Il faut débourser des dizaines de millions de francs guinéens pour l'acquisition de cette machine. Toutefois, face aux difficultés financières auxquelles sont confrontés les établissements scolaires, un accord est conclu entre les établissements demandeurs et les promoteurs de « Smart School ».
« C'est une machine qui vaut entre trente et trente-cinq millions de francs guinéens [entre 3 500 et 4 000 dollars environ]. Mais vu la situation en Guinée, ce n'est pas facile. Nous avons conclu un partenariat direct avec ces établissements....
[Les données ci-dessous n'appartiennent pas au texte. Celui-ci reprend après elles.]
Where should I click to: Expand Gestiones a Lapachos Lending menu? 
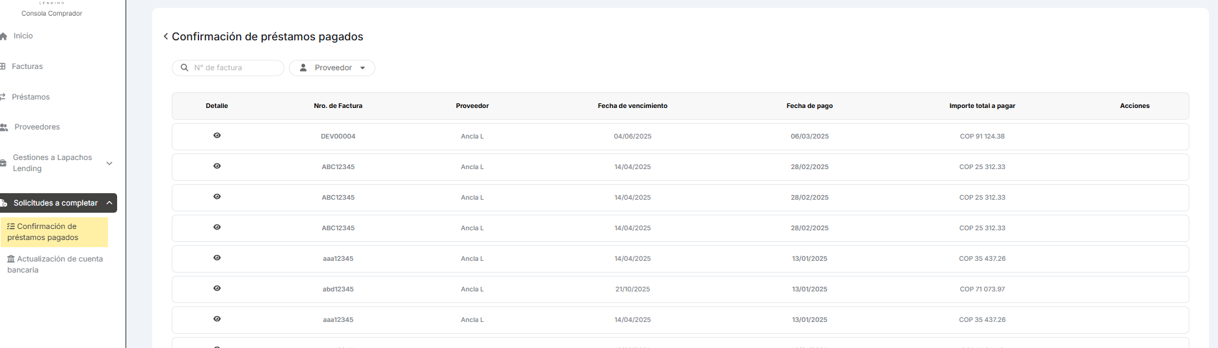(109, 163)
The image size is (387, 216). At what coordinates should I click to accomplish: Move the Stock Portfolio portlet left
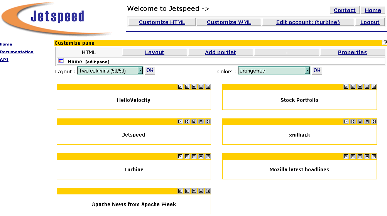click(353, 87)
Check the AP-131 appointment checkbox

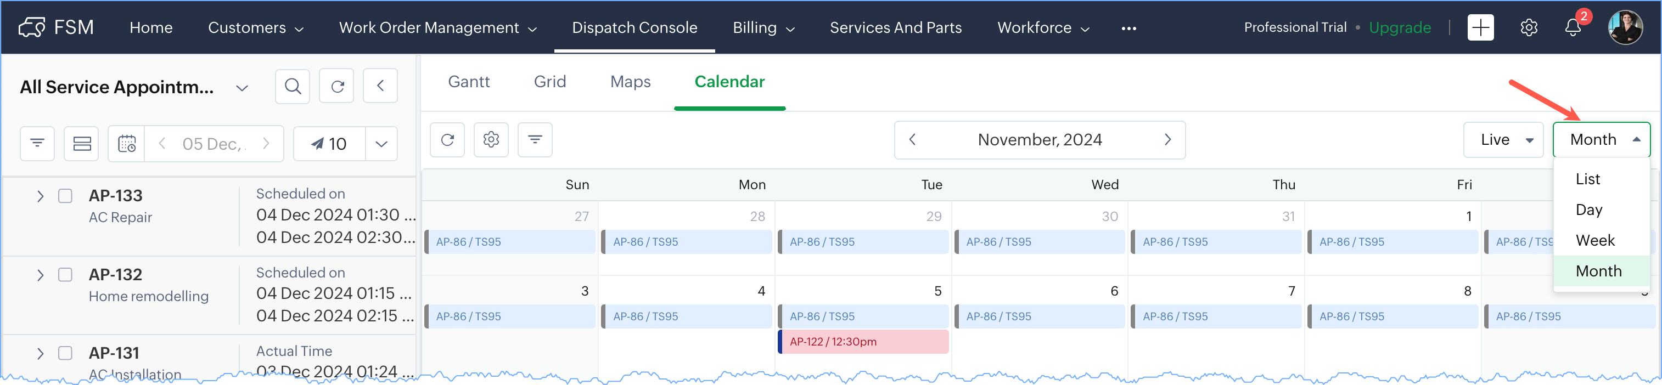[x=65, y=353]
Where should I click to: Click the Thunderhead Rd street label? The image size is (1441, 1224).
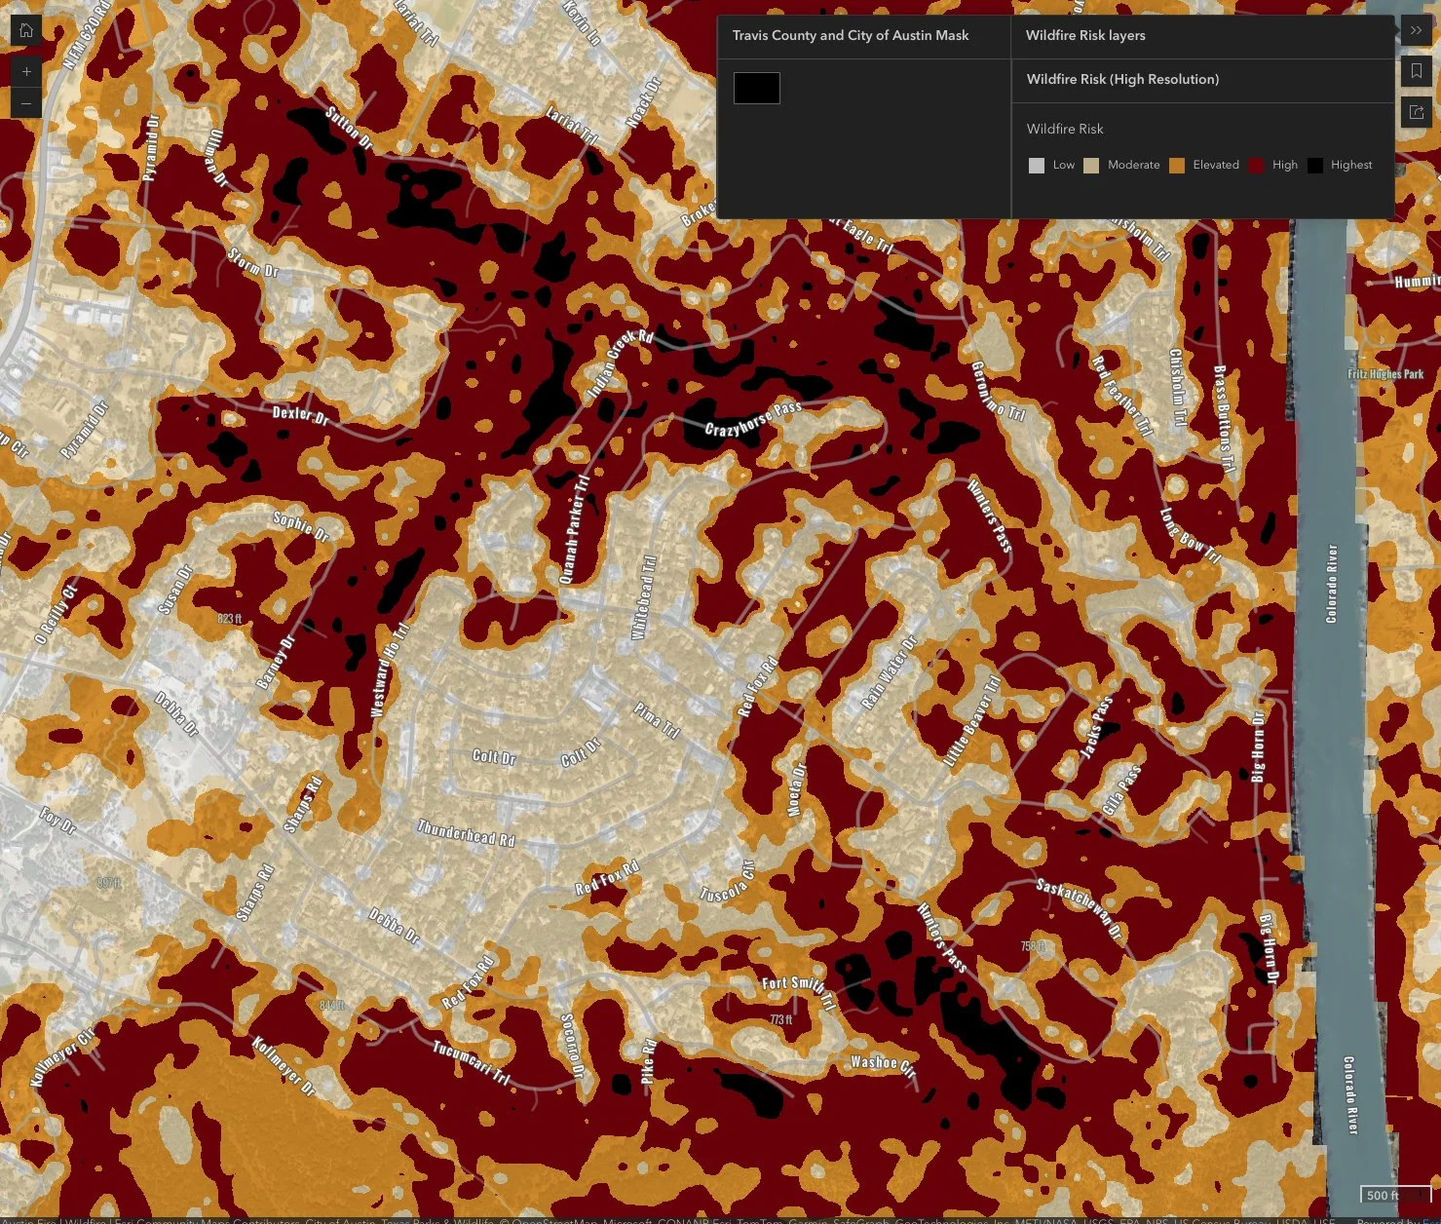point(466,831)

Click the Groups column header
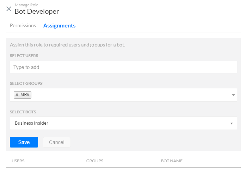pyautogui.click(x=94, y=161)
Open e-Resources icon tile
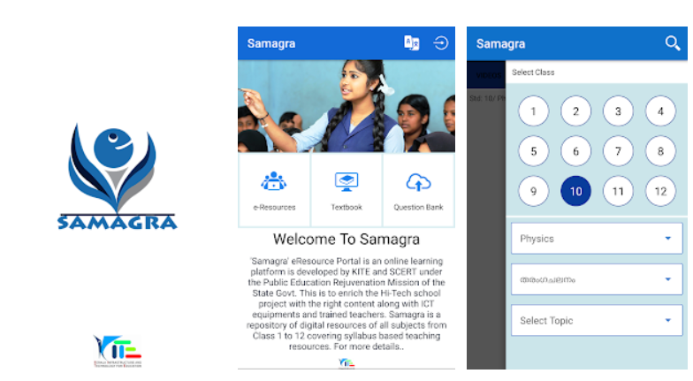This screenshot has height=381, width=693. [274, 190]
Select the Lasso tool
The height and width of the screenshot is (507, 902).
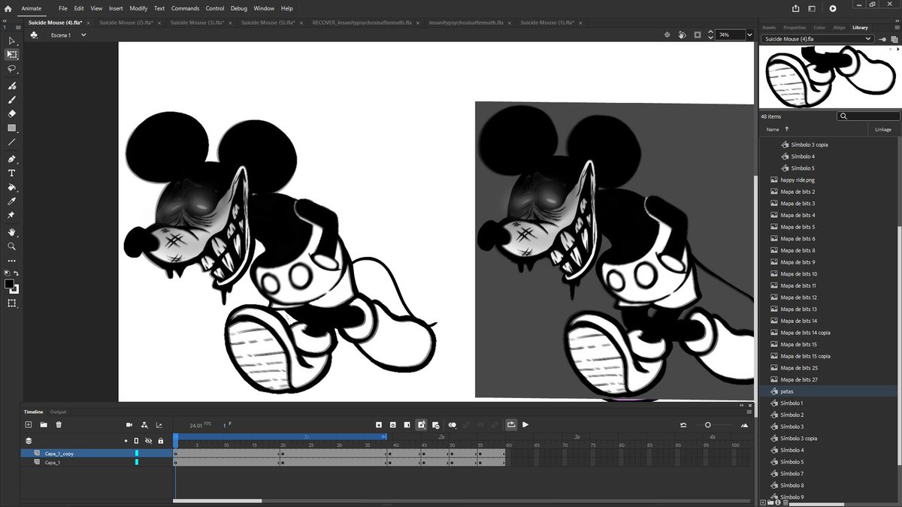pyautogui.click(x=11, y=69)
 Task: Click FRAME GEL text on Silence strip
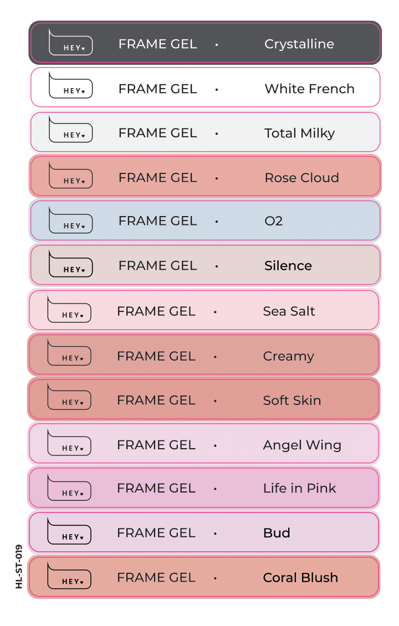(x=158, y=265)
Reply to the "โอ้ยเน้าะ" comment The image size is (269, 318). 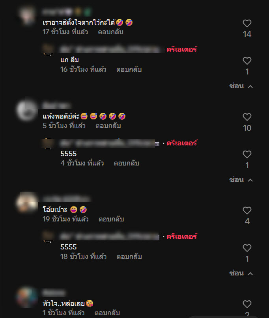coord(111,219)
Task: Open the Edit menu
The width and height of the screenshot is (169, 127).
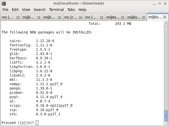Action: (x=15, y=10)
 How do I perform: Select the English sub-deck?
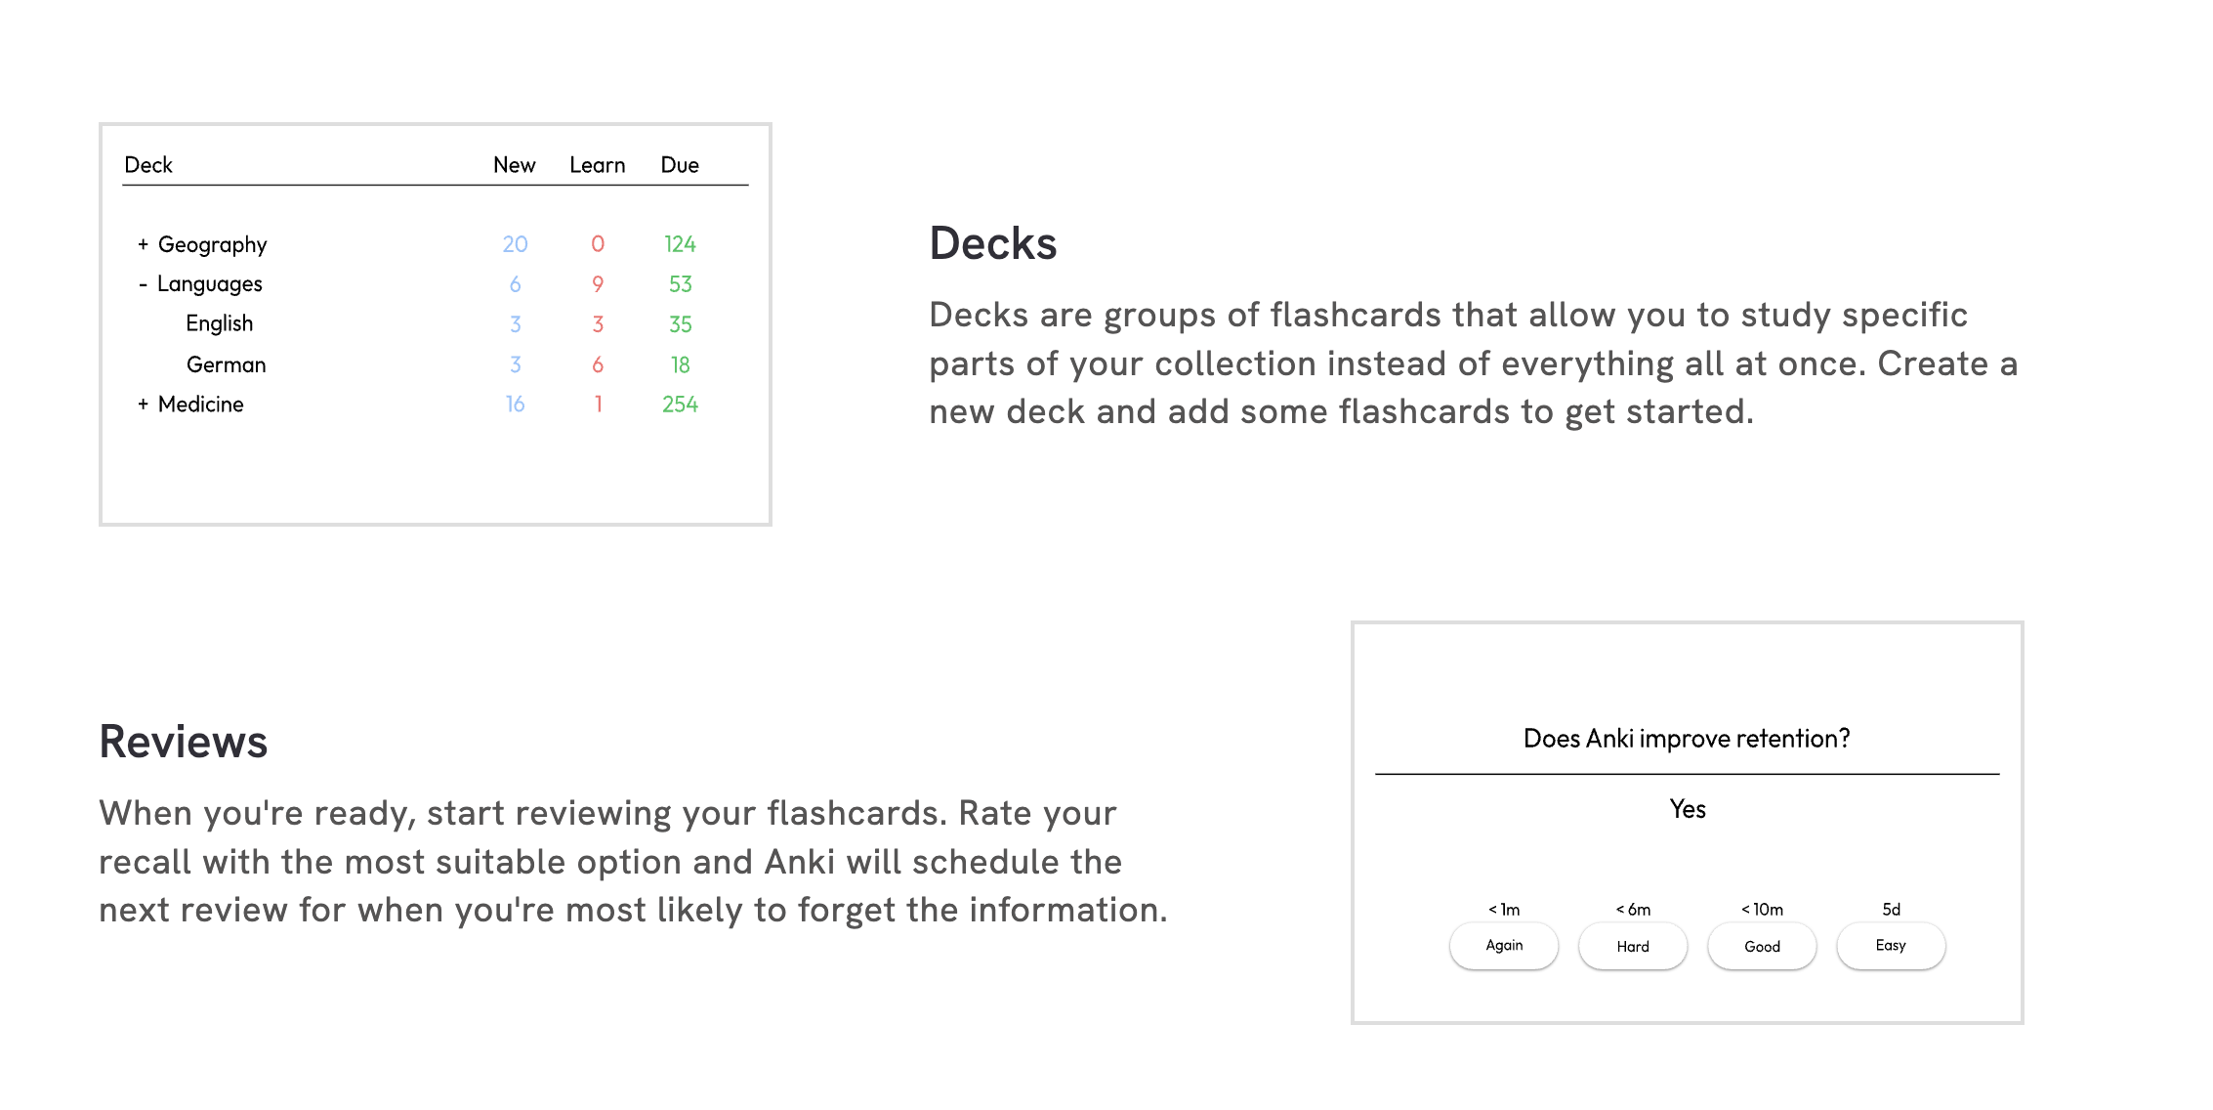(x=220, y=323)
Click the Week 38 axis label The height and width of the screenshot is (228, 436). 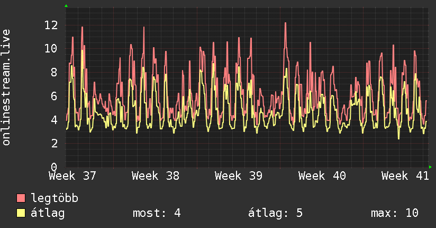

Pour le Syndicat national de l'éducation de Guinée, les conditions doivent être réunies pour la pérennisation de ce projet.
Mohamed Keita et son associé sont conscients des défis à relever pour pérenniser le projet. Mais dans l'immédiat, leur objectif est de produire un grand nombre de machines « Smart School » afin de les proposer aux établissements scolaires situés à l'intérieur du pays.